» Task details
Read the listing below and copy out every line that holds "left".

» Given records
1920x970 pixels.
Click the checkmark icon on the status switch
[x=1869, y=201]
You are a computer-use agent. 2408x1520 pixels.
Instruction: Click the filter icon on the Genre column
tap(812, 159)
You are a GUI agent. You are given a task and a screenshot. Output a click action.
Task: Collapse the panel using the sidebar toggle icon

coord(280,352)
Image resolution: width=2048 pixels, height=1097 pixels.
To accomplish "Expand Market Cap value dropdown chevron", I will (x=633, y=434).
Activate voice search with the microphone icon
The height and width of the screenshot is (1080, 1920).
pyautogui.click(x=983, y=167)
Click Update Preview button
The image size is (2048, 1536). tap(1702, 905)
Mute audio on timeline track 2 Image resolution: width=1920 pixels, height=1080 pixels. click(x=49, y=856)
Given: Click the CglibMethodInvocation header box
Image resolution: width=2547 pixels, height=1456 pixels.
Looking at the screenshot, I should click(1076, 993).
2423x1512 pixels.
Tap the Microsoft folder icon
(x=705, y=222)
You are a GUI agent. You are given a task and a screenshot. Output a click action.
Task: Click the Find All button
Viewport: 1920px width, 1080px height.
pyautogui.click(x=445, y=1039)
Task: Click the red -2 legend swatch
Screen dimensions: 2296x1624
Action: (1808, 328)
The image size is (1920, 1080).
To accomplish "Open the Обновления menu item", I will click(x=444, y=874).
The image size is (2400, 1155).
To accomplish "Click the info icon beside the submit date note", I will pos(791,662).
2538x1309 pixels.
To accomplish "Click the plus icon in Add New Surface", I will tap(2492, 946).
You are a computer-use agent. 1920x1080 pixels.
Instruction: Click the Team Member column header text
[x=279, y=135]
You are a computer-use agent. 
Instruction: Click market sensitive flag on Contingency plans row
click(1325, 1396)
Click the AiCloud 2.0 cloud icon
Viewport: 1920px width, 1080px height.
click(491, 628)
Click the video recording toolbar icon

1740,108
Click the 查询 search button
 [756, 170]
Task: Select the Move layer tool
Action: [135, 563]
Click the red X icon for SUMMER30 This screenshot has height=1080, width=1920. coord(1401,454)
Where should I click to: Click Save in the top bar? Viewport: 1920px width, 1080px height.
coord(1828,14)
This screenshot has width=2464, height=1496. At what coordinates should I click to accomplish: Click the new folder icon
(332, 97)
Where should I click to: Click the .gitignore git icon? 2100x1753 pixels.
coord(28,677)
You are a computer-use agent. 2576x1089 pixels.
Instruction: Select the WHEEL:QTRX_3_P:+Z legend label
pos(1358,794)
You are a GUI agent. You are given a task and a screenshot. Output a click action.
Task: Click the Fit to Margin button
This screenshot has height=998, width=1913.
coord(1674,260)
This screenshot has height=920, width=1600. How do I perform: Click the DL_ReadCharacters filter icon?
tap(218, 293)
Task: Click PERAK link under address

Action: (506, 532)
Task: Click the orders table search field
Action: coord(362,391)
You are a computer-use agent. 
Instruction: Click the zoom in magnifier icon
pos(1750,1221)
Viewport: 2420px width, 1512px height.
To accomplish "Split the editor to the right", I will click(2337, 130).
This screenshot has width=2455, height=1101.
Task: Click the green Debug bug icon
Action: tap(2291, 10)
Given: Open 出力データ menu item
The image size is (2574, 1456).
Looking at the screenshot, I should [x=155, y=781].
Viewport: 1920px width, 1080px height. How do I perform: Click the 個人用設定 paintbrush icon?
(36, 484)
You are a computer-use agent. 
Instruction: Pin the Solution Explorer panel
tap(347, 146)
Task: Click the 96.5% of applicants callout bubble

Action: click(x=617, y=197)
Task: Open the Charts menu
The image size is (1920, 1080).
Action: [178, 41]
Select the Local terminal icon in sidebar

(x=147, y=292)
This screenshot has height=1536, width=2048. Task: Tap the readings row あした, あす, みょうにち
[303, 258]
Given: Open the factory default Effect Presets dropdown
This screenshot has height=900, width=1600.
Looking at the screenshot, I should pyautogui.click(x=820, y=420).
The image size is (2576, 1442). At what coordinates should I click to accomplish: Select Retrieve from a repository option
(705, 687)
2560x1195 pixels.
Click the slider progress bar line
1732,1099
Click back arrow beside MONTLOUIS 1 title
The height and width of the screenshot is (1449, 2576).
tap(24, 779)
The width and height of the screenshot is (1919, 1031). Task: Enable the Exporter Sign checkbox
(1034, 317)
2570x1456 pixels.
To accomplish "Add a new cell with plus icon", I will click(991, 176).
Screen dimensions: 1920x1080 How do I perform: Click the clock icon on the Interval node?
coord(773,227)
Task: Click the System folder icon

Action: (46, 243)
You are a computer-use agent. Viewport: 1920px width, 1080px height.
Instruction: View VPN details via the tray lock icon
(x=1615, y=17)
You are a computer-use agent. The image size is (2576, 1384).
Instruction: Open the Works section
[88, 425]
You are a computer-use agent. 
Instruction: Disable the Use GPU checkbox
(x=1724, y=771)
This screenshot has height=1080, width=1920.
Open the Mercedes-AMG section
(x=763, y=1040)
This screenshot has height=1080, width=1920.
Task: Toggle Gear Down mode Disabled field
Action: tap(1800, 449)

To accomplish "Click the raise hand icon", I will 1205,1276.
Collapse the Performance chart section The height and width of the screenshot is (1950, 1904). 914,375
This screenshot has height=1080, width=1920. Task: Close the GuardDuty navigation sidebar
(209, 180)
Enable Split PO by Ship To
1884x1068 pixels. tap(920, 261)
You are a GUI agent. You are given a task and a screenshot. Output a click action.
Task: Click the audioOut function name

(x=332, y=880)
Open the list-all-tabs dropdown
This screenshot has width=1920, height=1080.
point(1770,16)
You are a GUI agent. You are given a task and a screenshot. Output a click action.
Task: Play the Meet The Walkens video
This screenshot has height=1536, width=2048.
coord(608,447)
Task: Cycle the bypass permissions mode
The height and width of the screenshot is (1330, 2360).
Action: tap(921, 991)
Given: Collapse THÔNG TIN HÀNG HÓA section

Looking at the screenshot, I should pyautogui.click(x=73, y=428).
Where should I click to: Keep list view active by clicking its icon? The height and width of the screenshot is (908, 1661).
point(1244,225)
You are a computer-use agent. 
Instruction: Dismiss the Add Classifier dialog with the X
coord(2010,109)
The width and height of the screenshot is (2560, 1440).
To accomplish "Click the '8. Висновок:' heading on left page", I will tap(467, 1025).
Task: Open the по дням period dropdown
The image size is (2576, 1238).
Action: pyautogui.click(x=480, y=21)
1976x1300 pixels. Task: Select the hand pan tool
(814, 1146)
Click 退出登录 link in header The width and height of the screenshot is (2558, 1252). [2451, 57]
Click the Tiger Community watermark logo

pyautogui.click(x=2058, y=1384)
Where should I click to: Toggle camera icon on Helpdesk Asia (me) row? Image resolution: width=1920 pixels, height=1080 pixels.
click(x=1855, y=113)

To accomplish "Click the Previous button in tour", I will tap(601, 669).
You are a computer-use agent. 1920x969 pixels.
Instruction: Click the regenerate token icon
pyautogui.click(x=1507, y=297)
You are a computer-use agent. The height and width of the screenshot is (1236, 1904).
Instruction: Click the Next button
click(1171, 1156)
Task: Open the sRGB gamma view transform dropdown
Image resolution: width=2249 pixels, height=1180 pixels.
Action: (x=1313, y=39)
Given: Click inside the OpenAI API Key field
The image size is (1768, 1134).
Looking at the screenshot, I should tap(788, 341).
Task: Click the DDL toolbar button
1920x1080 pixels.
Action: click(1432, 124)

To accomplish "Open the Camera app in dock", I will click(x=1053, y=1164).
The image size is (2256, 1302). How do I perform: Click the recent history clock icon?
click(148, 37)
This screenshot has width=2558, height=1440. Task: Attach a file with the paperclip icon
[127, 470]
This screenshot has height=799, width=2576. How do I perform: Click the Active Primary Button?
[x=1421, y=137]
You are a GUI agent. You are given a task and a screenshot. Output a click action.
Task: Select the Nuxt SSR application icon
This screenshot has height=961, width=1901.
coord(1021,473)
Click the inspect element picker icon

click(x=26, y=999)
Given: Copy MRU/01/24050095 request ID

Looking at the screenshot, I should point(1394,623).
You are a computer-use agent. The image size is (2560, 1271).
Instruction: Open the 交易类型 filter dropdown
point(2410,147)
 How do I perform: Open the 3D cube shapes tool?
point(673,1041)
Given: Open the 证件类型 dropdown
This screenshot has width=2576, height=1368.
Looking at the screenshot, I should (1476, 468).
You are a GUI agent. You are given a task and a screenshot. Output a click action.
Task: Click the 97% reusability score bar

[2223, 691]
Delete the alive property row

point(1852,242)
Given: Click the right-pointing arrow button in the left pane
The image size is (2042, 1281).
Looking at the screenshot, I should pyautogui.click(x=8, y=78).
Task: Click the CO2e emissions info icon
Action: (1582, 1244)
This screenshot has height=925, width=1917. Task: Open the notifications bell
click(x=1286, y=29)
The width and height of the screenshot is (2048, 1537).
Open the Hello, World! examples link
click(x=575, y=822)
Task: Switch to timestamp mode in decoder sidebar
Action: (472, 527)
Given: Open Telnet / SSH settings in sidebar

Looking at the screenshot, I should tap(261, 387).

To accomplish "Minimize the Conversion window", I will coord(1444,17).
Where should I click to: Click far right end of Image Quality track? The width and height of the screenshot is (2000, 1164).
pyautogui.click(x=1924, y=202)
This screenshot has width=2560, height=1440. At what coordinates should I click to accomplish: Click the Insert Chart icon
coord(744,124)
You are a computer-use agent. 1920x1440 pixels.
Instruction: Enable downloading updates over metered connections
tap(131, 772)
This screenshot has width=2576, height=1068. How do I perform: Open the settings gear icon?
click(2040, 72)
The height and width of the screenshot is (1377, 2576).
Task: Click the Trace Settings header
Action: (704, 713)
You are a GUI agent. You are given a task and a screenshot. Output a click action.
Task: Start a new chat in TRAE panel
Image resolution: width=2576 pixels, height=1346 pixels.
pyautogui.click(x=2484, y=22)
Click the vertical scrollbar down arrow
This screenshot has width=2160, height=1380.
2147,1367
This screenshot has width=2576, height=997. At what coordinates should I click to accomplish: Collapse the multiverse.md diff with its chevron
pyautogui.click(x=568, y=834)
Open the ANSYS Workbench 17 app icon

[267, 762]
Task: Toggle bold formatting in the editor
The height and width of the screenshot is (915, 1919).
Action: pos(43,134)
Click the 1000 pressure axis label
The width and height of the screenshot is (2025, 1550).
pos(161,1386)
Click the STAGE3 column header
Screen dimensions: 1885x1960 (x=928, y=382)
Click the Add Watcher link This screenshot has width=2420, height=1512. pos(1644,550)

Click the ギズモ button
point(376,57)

» Solution for this exercise
To accomplish "Click the '8. Висновок:' heading on left page", I will tap(467, 1025).
Given: Click the right-pointing arrow button in the left pane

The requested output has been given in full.